= Joan Tuckett =

Joan Tuckett (1895 - 31 August 1957) was the second female solicitor in Bristol. She was also an active Communist, women's rights playwright, athlete and aviator.

==Biography==
Joan Tuckett was born in 1895 into a family of Bristol solicitors. Both Joan and her younger sister Angela Tuckett became solicitors as well. Their aunt, Enid Stacy, was an English socialist activist.

She met Doris Kathleen Flinn (1892-1977) by 1917. By 1920, Flinn moved to Bristol. Both Flinn and Tuckett were active Communists, Angela as well, and friends with Doris Brabham Hatt and Margery Mack Smith. Flinn, Joan and Angela Tuckett were also international hockey players and trained as pilots. The plaster model for a portrait head of Tuckett made by Flinn in 1925 is now at the Bristol Museum. In 1935, Flinn sculpted "Lawyer, Athlete, Aviator, Woman", a piece about Tuckett.

By 1923, Flinn was living at 5 Beaufort Buildings, Clifton, Bristol, Tuckett's family home, and ran a sculpture studio in Boyce's Avenue, Clifton, Bristol.
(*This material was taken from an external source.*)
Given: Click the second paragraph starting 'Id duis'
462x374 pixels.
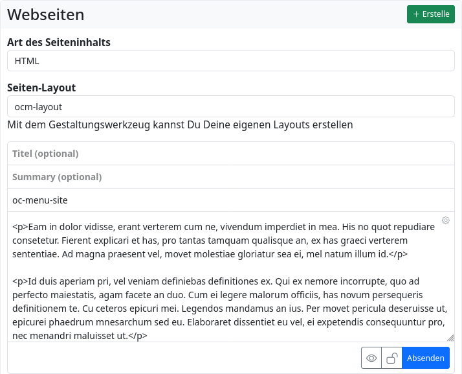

Other than being the second female solicitor in Bristol (her sister Angela being the first), Tuckett was also a playwright and in 1936 established and produced the work of the Unity Players' Club, performing at the left-wing Unity Theatre founded in Bristol by Joan Tuckett. With her sister Angela she wrote plays on women's rights like: The Bulls see Red, Passing unnoticed, Smash and Grab, Aiden & Abetten, and Charity begins. She was a member of the League of Progressive Writers. In the 1940s she was among the main supporter of the campaign to save the Georgian Theatre Royal in Bristol.

In 1930, they purchased The Rookery, a large stone-built XVIII century house at East Dundry, Bristol, where they lived there together until Tuckett's death on 31 August 1957. Flinn continued to live at The Rookery until her own's death in 1977.

==Legacy==
The papers of Bristol Unity Players' Club covering minutes for 1937-46, correspondence, 1938-47, scripts, programmes, and photographs were deposited in the University of Warwick’s Modern Records Centre in 1980 by Angela Tuckett.